=== Task to carry out ===
In the entries below, identify every line with the string "computer" and copy it.
*** Dataset content
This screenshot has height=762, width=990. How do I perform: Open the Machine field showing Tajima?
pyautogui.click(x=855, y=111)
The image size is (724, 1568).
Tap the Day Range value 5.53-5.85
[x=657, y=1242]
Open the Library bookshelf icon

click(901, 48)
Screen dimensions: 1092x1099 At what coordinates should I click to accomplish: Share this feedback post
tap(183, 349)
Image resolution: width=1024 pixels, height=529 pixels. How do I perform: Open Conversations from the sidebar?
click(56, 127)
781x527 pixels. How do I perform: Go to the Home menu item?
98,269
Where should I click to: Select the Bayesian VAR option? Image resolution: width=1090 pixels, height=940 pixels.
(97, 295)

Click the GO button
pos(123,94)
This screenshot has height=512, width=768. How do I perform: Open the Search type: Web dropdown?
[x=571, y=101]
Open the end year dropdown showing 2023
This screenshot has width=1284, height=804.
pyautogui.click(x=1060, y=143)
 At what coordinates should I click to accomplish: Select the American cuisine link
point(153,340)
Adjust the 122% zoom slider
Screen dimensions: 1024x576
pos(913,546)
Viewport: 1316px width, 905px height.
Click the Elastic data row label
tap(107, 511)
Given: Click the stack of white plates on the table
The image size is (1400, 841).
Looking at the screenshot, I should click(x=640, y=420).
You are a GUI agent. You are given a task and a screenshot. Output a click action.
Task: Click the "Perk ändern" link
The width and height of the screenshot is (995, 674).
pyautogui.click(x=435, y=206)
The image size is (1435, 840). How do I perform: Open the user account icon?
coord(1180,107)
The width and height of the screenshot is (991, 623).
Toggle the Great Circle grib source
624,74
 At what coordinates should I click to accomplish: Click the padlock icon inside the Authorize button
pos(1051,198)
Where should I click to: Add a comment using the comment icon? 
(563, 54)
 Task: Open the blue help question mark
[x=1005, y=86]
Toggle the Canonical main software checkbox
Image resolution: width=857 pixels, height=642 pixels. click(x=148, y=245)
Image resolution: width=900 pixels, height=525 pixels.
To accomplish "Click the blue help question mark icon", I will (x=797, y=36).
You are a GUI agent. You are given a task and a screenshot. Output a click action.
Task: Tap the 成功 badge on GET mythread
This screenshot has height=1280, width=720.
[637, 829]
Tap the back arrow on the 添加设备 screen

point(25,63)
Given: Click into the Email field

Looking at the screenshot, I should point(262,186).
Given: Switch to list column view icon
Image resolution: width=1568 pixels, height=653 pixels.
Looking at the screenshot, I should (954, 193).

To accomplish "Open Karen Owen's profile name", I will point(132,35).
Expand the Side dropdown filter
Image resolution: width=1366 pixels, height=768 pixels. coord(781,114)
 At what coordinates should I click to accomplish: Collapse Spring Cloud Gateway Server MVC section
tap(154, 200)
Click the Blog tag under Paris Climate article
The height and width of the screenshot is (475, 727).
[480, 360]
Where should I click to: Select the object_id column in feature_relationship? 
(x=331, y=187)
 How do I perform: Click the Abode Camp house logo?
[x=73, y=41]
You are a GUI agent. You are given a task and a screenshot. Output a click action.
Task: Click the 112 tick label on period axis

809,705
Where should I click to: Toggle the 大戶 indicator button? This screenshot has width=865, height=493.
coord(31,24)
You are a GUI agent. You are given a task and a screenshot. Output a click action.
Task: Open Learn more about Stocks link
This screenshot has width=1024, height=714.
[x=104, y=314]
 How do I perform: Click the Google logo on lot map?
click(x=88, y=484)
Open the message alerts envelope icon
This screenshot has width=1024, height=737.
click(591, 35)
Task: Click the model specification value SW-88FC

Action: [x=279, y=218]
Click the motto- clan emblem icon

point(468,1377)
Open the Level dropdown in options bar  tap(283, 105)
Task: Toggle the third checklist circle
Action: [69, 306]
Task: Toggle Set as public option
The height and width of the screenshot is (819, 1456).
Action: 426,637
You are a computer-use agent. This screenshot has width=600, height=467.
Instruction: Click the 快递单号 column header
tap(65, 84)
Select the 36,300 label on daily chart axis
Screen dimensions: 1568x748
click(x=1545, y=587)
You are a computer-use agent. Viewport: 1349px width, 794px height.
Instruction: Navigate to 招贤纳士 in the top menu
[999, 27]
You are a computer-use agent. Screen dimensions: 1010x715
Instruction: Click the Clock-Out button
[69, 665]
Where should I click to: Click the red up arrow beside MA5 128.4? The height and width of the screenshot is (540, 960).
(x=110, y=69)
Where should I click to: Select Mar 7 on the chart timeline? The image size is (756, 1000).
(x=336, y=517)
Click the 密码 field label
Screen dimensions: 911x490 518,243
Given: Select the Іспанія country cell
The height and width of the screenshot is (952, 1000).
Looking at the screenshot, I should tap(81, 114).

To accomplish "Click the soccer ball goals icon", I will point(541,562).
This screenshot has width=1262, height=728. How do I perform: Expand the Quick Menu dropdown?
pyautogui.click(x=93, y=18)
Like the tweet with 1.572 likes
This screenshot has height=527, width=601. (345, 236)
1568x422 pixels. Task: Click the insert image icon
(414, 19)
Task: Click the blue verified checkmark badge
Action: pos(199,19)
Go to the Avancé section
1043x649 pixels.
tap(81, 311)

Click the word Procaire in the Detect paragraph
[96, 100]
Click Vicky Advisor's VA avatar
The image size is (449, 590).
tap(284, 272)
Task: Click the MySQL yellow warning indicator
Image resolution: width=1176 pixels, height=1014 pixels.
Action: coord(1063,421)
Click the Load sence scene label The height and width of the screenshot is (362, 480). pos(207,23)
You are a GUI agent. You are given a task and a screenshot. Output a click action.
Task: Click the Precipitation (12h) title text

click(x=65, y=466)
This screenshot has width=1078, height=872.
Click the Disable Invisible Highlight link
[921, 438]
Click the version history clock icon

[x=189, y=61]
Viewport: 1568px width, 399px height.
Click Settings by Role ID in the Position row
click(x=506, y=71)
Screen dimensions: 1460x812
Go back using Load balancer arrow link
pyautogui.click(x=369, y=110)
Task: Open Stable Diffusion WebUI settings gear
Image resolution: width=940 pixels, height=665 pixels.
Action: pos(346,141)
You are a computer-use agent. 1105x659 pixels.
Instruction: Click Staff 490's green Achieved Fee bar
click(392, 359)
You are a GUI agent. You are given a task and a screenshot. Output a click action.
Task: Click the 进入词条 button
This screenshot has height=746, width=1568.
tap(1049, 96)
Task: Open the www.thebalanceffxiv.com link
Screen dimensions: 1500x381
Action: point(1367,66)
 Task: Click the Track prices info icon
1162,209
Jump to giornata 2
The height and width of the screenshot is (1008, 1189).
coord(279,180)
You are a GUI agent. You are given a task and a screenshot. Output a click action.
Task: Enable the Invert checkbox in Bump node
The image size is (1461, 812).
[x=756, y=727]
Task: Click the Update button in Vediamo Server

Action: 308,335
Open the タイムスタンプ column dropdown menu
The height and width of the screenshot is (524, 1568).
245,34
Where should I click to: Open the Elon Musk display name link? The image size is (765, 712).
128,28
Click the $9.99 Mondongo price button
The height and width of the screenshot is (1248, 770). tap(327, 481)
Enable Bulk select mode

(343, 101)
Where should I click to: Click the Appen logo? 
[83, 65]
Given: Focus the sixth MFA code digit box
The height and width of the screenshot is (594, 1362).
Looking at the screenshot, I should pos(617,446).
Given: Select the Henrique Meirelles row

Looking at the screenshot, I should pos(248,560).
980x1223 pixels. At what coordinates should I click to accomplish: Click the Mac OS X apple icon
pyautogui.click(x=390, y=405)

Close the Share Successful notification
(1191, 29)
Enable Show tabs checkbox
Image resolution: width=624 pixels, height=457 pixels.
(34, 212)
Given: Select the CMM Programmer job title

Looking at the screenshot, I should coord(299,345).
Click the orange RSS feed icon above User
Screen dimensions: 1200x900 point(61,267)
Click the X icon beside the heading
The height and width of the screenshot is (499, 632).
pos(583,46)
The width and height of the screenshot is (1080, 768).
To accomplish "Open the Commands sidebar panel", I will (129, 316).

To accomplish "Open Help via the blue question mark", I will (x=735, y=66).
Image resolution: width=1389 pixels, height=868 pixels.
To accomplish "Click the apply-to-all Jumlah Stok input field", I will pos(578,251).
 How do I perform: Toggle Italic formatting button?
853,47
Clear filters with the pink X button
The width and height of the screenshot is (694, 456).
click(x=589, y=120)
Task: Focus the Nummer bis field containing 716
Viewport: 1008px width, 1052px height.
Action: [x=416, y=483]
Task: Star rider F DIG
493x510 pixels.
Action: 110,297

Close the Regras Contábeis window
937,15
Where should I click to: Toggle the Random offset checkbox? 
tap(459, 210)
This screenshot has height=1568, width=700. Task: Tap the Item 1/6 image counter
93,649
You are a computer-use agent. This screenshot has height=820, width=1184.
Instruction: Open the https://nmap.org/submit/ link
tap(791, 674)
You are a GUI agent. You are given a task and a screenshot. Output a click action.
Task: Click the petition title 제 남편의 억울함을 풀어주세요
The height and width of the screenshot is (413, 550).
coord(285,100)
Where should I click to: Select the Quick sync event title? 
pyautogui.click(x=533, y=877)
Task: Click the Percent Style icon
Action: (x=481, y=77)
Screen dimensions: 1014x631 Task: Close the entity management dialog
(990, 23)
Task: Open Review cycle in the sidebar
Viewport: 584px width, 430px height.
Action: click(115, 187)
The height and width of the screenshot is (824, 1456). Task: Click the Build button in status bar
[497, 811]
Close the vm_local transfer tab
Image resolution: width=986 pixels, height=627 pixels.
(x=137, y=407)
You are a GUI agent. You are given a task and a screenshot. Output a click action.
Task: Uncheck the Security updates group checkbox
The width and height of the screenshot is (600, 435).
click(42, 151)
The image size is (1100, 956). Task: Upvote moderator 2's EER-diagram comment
******
=== Task answer ===
You are a computer-use agent. This screenshot has width=600, height=467.
You are a computer-use agent. Viewport: 1349px width, 794px height.
You are a computer-use agent. Screen dimensions: 1010x715
You are a computer-use agent. 1105x659 pixels.
You are a computer-use agent. This screenshot has height=820, width=1184.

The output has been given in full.